Another villainous gang that has been a sworn enemy of The Phantom is the "Vultures". They have several "nests" spread across the world, and as their name suggests, they prey on the weak and fallen. They will strike the helpless, especially during crisis situations.

==In other media==
===Novels and short stories===

====Whitman====
The first novel about the Phantom was published in 1944 by Whitman Publishing Company, and was called "The Son of the Phantom". Written by Dale Robertson, the book was based on Lee Falk's comic strip story "Childhood of the Phantom", although Falk had no involvement with the novel. It featured a cover drawn by Wilson McCoy. The Phantom's son, while in the United States, studying and meeting Diana Palmer, is called Kip Walker. His home country in the novel is Bengali.

====Avon====
Avon Publications in the United States put out 15 books based on Lee Falk's stories. The series ran from 1972 to 1975, and was written by several authors, including Falk; the covers were done by George Wilson. Many of the books were translated into foreign languages.
1. The Story of the Phantom: The Ghost Who Walks 1972, Lee Falk
2. The Slave Market of Mucar 1972, Basil Copper
3. The Scorpia Menace 1972, Basil Copper
4. The Veiled Lady 1973, Frank S. Shawn (pseudonym of Ron Goulart)
5. The Golden Circle 1973, Frank S. Shawn
6. The Mysterious Ambassador 1973, Lee Falk
7. The Mystery of the Sea Horse 1973, Frank S. Shawn
8. The Hydra Monster 1973, Frank S. Shawn
9. Killer's Town 1973, Lee Falk
10. The Goggle-Eyed Pirates 1974, Frank S. Shawn
11. The Swamp Rats 1974, Frank S. Shawn
12. The Vampires & the Witch 1974, Lee Falk
13. The Island of Dogs 1975, Warren Shanahan
14. The Assassins 1975, Carson Bingham
15. The Curse of the Two-Headed Bull 1975, Lee Falk

In 2006, the books The Story of the Phantom: The Ghost Who Walks and The Veiled Lady were released as audiobooks in Norway and Sweden, as part of the celebration of the seventieth anniversary of the character.
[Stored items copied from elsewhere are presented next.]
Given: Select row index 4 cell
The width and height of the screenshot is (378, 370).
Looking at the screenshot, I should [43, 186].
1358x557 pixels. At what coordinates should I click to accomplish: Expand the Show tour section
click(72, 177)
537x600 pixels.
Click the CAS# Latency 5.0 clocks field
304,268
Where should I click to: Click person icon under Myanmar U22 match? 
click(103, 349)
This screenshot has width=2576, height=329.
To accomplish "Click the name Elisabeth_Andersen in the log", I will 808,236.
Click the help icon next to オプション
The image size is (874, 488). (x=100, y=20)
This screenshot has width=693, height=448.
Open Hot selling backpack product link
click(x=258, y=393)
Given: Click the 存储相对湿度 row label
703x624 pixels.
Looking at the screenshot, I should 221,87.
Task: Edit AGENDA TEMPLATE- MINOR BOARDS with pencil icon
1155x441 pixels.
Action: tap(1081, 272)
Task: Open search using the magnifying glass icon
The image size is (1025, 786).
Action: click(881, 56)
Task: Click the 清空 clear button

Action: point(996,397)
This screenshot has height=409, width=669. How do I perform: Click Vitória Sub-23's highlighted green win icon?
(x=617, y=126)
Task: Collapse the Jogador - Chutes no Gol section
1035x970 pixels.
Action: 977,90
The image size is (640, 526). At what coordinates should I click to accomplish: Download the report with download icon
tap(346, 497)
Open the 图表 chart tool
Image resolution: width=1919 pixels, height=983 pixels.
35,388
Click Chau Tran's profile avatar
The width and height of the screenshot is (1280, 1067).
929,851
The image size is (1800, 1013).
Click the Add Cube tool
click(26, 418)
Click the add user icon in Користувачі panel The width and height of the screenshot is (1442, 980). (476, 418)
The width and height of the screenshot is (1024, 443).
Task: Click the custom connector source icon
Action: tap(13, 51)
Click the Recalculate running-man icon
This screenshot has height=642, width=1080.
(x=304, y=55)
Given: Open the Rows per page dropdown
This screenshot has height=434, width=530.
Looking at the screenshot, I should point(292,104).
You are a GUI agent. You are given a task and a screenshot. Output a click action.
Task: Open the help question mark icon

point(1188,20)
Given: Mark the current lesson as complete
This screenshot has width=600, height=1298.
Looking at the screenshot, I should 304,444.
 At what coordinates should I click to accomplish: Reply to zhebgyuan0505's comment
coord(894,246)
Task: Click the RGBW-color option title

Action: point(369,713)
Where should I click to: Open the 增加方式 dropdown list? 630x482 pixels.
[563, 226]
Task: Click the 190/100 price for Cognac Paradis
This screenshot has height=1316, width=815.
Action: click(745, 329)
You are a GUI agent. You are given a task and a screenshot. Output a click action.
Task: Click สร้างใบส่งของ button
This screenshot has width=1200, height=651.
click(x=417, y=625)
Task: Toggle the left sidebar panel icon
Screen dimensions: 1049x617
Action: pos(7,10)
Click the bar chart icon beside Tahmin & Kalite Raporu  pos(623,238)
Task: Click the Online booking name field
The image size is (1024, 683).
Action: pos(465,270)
To coincide with the 1996 Phantom movie, Avon published The Phantom, based on the Paramount Pictures film. It was written by Rob MacGregor.

Hermes Press also published a reprint of the Avon novels.

====Moonstone Books====
In 2007, Moonstone Books released The Phantom Chronicles, a collection of short stories written by authors Mike Bullock, Ron Fortier, Jim Alexander, David Michelinie, Craig Shaw Gardner, CJ Henderson, Clay and Susan Griffith, Will Murray, Michael Oliveri, Nancy Kilpatrick, Ed Rhoades, David Bishop, Grant Suave, Trina Robbins, Richard Dean Starr, Dan Wickline, and Martin Powell.

The book was released in both a softcover and limited hardcover edition, and featured an introduction written by Lee Falk's daughter, Valerie Falk.

The Phantom Chronicles 2 was released in 2010. It features an unfinished story, written by Harlan Ellison, where the Phantom would have teamed up with Green Hornet, and has a foreword written by Diane Falk.

====Other appearances====
In Umberto Eco's novel, The Mysterious Flame of Queen Loana, the main character describes his childhood experiences of reading The Phantom, as well as other comic strip characters like Flash Gordon and Mandrake the Magician. The book also features illustrations of the Phantom, drawn by Ray Moore.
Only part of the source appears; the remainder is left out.